Résumé non technique d'un projet d'expérimentation animale publié sur ALURES le 28/10/2025
("EC NTS/RA identifier" : NTS-FR-850882)
Objectifs et bénéfices escomptés du projet
Décrire les objectifs du projet.
La vitamine B12 est indispensable pour que notre corps fonctionne bien et certaines personnes ont des maladies rares qui les empêchent d’utiliser correctement cette vitamine. Ces maladies, qu’on appelle des « problèmes de métabolisme dès la naissance », peuvent causer des complications graves très tôt, comme des problèmes de cœur, un manque de globules rouges (anémie) ou des atteintes au système nerveux. Parmi ces maladies, une nouvelle forme appelée épicobalamine C a été découverte en Europe et aux États-Unis. Elle est due à une anomalie génétique particulière qui fait qu’une mutation sur un gène influence le gène voisin qui lui est essentiel pour utiliser la vitamine B12. Ce gène est exprimé en cas de stress cellulaire tel que l’augmentation nocive de la concentration d’oxygène ou un déséquilibre en sels entre les cellules et leur environnement.

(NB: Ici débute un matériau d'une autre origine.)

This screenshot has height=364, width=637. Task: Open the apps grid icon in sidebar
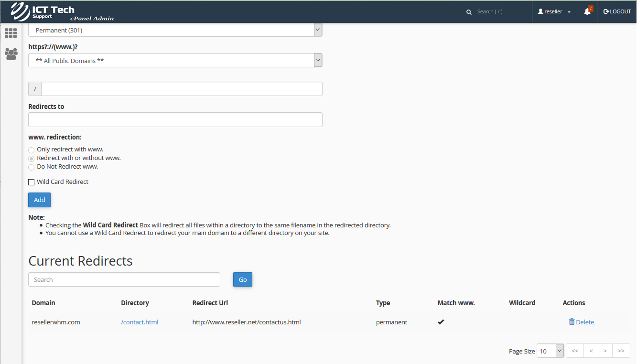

Par conséquent, en cas de mutation de ce gène dédié à la lutte contre le stress cellulaire, cela pourrait conduire à un blocage du gène voisin impliqué dans le fonctionnement de la vitamine B12. Cela suggère que l’environnement joue un rôle dans l’apparition ou la persistance de maladies impliquant la vitamine B12. Pour mieux comprendre cette maladie, des chercheurs veulent étudier des souris génétiquement modifiées. L’idée est de voir si cet effet d’un gène sur le gène voisin se transmet d’une génération à l’autre et comment le gène muté influence ce processus. Les résultats pourraient aider à trouver des traitements ou des moyens de prévenir la maladie. L’épicobalamine C est donc une maladie rare qui mêle des facteurs génétiques et environnementaux. Elle montre comment des anomalies subtiles peuvent avoir de graves conséquences sur la santé.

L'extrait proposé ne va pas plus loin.